[Start Supplied information]

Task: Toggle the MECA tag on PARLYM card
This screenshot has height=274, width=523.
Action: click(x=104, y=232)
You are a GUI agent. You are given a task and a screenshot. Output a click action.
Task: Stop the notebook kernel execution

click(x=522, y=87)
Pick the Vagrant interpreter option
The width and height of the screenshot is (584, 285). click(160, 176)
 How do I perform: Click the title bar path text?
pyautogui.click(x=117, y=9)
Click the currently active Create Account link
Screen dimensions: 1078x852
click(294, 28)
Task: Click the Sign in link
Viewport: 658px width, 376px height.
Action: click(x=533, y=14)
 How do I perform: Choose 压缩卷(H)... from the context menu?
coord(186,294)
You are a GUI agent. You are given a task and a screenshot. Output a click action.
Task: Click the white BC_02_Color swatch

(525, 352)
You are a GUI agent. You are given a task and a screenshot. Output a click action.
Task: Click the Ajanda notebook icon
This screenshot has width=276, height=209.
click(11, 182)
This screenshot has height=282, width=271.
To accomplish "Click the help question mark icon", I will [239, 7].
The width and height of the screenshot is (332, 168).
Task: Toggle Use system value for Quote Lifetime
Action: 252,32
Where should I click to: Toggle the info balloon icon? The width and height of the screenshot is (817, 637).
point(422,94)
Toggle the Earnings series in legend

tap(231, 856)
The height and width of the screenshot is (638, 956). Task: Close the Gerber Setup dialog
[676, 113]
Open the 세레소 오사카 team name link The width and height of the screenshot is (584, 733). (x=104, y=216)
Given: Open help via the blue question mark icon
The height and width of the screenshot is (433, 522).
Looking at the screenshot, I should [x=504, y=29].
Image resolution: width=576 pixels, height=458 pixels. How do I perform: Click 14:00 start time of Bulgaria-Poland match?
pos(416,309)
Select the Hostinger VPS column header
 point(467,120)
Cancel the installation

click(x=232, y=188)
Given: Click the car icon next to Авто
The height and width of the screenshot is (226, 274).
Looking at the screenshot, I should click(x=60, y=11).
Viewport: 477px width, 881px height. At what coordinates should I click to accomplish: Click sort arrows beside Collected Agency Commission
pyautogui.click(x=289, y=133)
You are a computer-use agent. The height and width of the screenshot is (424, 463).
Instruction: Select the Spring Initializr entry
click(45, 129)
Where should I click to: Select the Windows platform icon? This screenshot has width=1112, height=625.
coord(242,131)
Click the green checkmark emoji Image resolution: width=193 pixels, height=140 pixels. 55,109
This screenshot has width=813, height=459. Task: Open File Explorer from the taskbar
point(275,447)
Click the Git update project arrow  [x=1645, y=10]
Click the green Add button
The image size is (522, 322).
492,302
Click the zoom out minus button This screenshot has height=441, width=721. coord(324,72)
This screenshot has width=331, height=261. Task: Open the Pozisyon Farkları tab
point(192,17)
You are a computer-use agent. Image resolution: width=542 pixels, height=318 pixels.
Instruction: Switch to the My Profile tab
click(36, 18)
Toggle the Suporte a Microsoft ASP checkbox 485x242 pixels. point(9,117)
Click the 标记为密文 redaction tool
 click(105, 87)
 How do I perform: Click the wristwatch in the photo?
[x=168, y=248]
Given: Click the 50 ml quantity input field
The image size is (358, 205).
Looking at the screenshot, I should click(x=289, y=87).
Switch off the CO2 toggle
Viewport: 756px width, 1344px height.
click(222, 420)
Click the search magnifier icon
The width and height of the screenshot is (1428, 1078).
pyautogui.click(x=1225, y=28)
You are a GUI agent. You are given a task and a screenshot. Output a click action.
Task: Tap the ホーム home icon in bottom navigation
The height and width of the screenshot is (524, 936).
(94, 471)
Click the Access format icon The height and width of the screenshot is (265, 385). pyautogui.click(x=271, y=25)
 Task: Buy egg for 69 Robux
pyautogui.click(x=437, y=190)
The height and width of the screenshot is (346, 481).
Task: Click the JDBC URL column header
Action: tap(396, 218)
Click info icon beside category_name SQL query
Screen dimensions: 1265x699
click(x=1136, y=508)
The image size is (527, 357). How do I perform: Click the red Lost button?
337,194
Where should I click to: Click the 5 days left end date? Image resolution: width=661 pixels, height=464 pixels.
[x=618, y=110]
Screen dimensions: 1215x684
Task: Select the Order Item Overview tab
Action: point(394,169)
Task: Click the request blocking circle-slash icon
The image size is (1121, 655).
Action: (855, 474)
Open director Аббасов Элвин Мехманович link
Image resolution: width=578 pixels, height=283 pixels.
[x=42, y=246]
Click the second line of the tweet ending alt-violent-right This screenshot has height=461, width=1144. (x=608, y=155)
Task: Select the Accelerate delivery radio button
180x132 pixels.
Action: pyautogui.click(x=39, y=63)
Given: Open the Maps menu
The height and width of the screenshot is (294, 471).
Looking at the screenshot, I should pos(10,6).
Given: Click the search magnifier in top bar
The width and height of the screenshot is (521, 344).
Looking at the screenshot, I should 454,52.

[End Supplied information]

Please retype, word for word, the listing above from its first line up to and including the line with "click(x=232, y=188)".

Task: Toggle the MECA tag on PARLYM card
This screenshot has height=274, width=523.
Action: click(x=104, y=232)
You are a GUI agent. You are given a task and a screenshot. Output a click action.
Task: Stop the notebook kernel execution

click(x=522, y=87)
Pick the Vagrant interpreter option
The width and height of the screenshot is (584, 285). click(160, 176)
 How do I perform: Click the title bar path text?
pyautogui.click(x=117, y=9)
Click the currently active Create Account link
Screen dimensions: 1078x852
click(294, 28)
Task: Click the Sign in link
Viewport: 658px width, 376px height.
Action: click(x=533, y=14)
 How do I perform: Choose 压缩卷(H)... from the context menu?
coord(186,294)
You are a GUI agent. You are given a task and a screenshot. Output a click action.
Task: Click the white BC_02_Color swatch

(525, 352)
You are a GUI agent. You are given a task and a screenshot. Output a click action.
Task: Click the Ajanda notebook icon
This screenshot has width=276, height=209.
click(11, 182)
This screenshot has height=282, width=271.
To accomplish "Click the help question mark icon", I will [239, 7].
The width and height of the screenshot is (332, 168).
Task: Toggle Use system value for Quote Lifetime
Action: 252,32
Where should I click to: Toggle the info balloon icon? The width and height of the screenshot is (817, 637).
point(422,94)
Toggle the Earnings series in legend

tap(231, 856)
The height and width of the screenshot is (638, 956). Task: Close the Gerber Setup dialog
[676, 113]
Open the 세레소 오사카 team name link The width and height of the screenshot is (584, 733). (x=104, y=216)
Given: Open help via the blue question mark icon
The height and width of the screenshot is (433, 522).
Looking at the screenshot, I should [x=504, y=29].
Image resolution: width=576 pixels, height=458 pixels. How do I perform: Click 14:00 start time of Bulgaria-Poland match?
pos(416,309)
Select the Hostinger VPS column header
 point(467,120)
Cancel the installation

click(x=232, y=188)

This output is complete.